I’ll be damned if the massage didn’t work.

The therapist told me I’d be sore for a few days. Day two was the worst. My neck and lower back were aching after a 50-mile ride. Today is day three and my neck feels fine. My back soreness went away. The range of motion in my neck is still a bit limited but the pain is all but gone. More importantly, I know that the stretching I had been doing will be much more effective if I pin the tight muscle down when I stretch it. As for my lower back, the onset of discomfort seems to be taking significantly longer, a very welcome development.

I’m going to go back for another session after my tour. In the meantime, I’ve added pinning to my neck stretches. Also, I have two stretches for my pectoral muscles that are pretty easy to do. The scapula stretching requires a tennis ball and a sock (to keep the ball from falling as I work with it). I haven’t tried that but I have a massage gizmo that can do the same thing. So far all the stretches for the psoas muscles seem to require the body of a contortionist. (Lunge, raise your arm, lean back. Fall over.)

Other news

I decided to change my rear tire. I removed the Schwable Marathon with about 6,000 miles and replaced it with an comparably old Schwalbe Marathon Plus. The latter last several thousand more miles and are extremely resistant to punctures. I will notice more rolling resistance but that’s the price you pay for not having to deal with flats every 1,000 miles. (Knock wood.) The beefier tire should serve me well on the rough roads of eastern Kentucky.

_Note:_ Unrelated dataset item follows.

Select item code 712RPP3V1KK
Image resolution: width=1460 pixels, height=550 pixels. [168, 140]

When changing the tire, I used a new tire lever that I recently picked up at Bikes at Vienna. The tire and rim combinations make for difficult installation, frequently resulting in loss of skin on my thumbs. Although the copy in the link says this lever is designed for narrow tires, it worked fine on my 700×35 Marathon Plus tire. My thumbs are grateful.

Going longer

In the last nine days, I’ve done 323 miles with rides of 42, 50, 52, and 53 miles and a day off. The 52-miler was yesterday. I could have easily gone farther. Every year I get to late April and think, I’ve lost it. Every May, I find it.

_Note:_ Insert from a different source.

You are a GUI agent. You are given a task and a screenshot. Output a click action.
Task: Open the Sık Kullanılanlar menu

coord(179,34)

I haven’t picked a launch date yet.

4 thoughts on “There’s the rub and other things

  1. Massage. What a wonderful thing! Glad it worked for you; keep at it. I’ve done the same from time to time, as needed (desired). Sometimes it’s for therapeutic reasons but sometimes it’s just a treat because it feels so damn good.

    Good luck on your upcoming tour, whenever it launches. I’ll hit the road a week from today for my Katy Trail ride, and will be thinking of you as I go. Seems unlikely that we’ll cross paths this time but I’ll be watching to see if I can at least pick up traces of your tire tracks. It’s getting tougher and tougher to find places in the U.S. where you’ve yet to be, it seems.

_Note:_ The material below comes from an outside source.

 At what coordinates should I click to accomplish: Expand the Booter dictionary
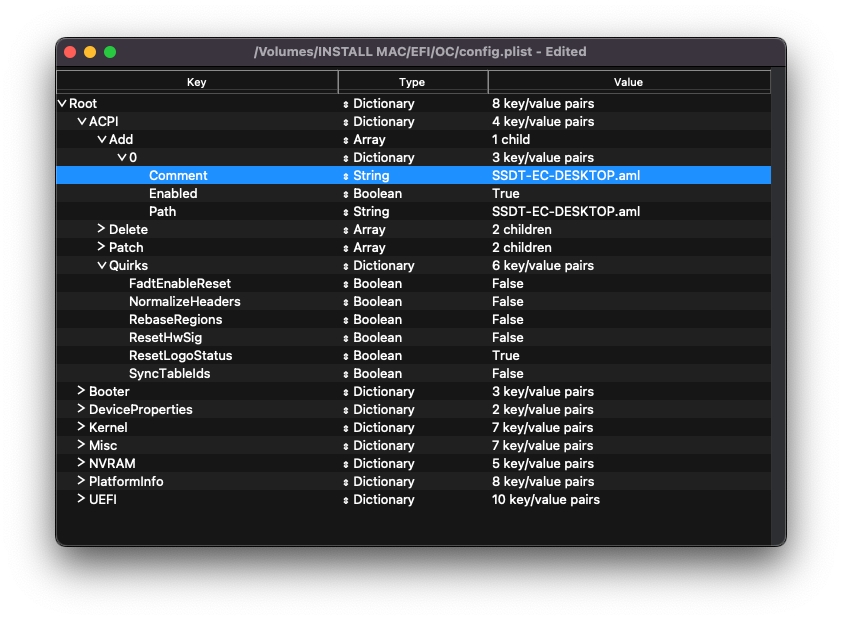82,392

  2. Since the massage was so helpful, perhaps researching and finding a couple of Massage therapists along your route might be helpful. You may feel great right now, but I imagine being in the same position for hours a day will cause symptoms to return. Having a couple massages along the way certainly can’t hurt.

  3. I’m stoked the massage helped! I get a therapeutic massage about once a month, and my psoas muscles are also very tight. It got worse with more running, but the more I stretch the better my back feels. My piriformis is also very tight, and I am nostalgic for my 20’s when I didn’t have to be so adamant about stretching. Or maybe it’s because I did more yoga in my 20’s that I didn’t ache as much. Verdict is still out.

    I am hopeful this will be your golden ticket for your tour!

    1. The tour starts next week. We are still dealing with the aftermath of my daughter’s law school graduation. Next up: the dreaded bar exam. As of an hour ago she has a job offer in Connecticut so she’s a happy camper. I’ll need to skedaddle back home in July to help her pack and move. (We are going to hire strong young for the actual move.)